↓↓↓

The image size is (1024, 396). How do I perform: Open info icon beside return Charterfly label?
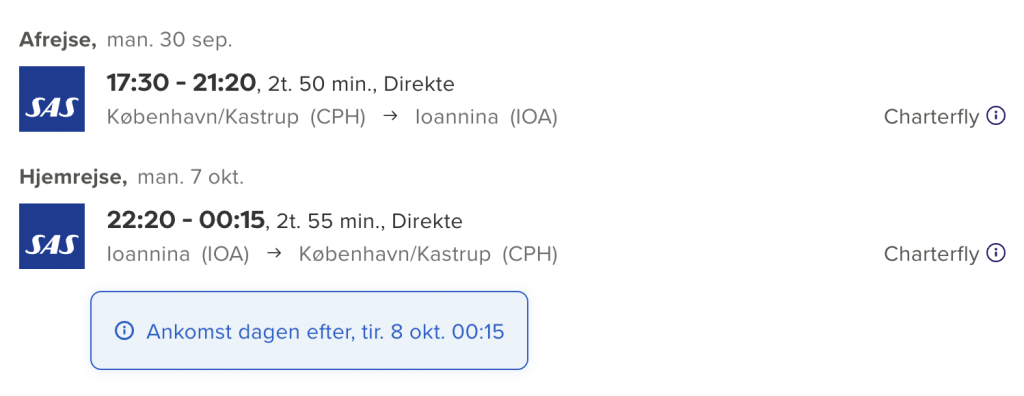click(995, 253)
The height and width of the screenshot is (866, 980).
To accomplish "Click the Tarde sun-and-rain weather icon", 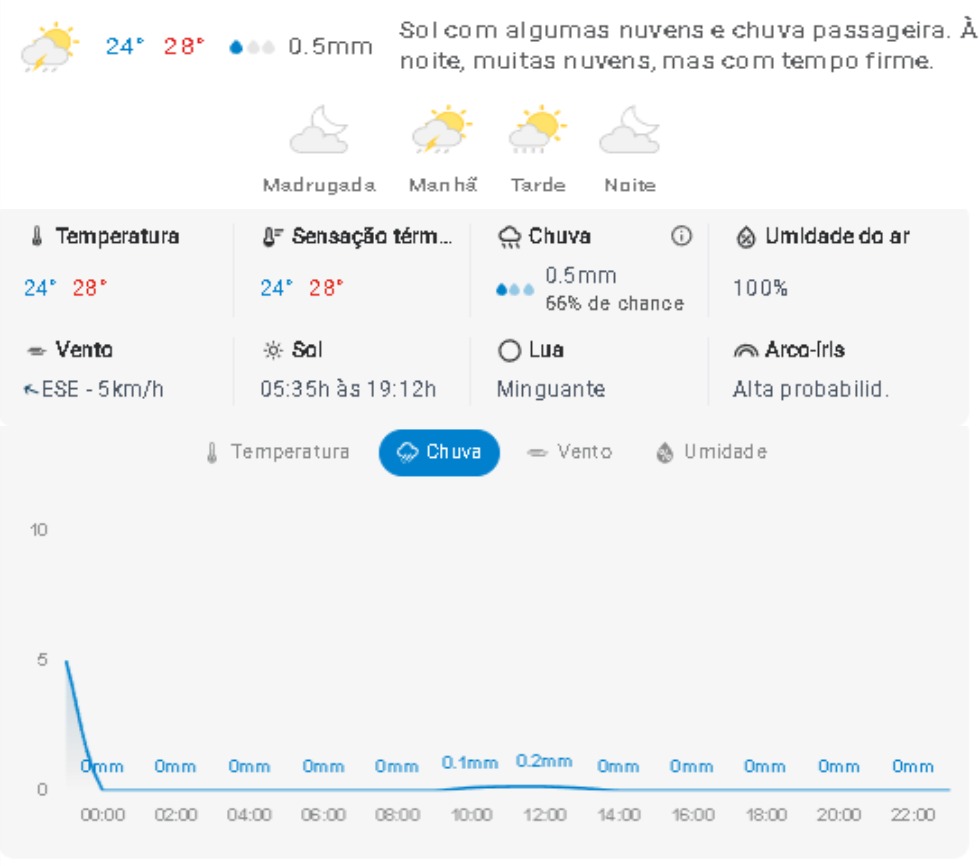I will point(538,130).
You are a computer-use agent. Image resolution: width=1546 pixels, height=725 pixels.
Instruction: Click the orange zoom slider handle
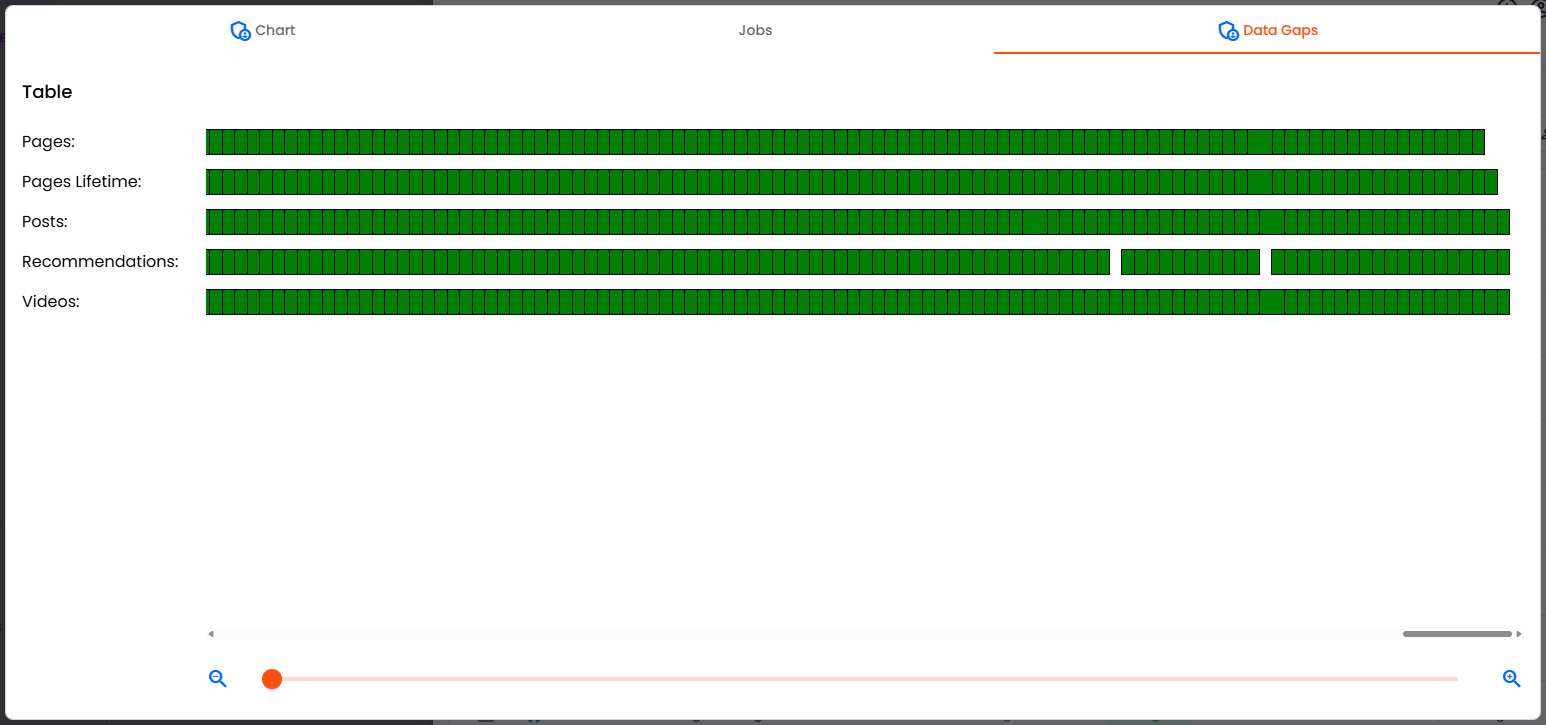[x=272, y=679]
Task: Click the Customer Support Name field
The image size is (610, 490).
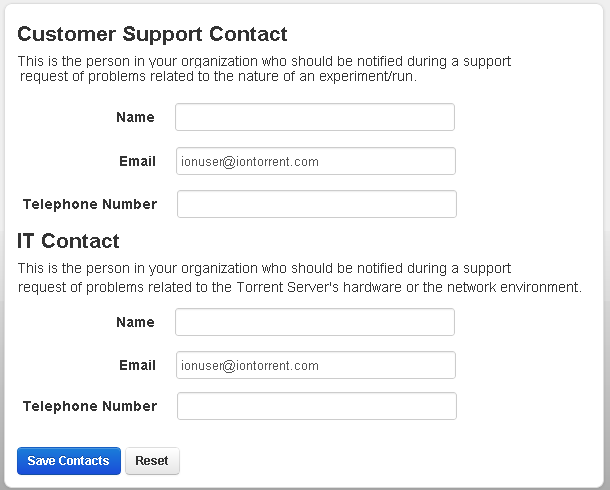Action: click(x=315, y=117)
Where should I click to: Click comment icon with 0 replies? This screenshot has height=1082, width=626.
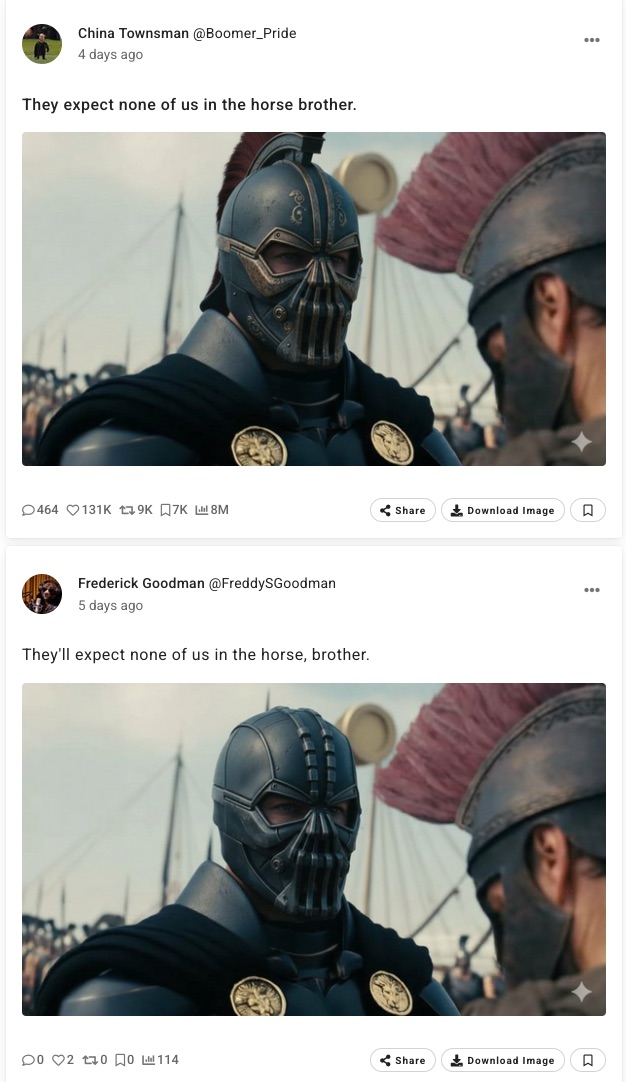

↑↑↑

→ **Your assignment**: The answer consists of the lines from the one holding "Task: Click the Customer Support Name field" to the end of the records, inclusive, restated exactly and without pictures.

→ **Response to this exercise**:
Task: Click the Customer Support Name field
The image size is (610, 490).
Action: click(x=315, y=117)
Where should I click to: Click comment icon with 0 replies? This screenshot has height=1082, width=626.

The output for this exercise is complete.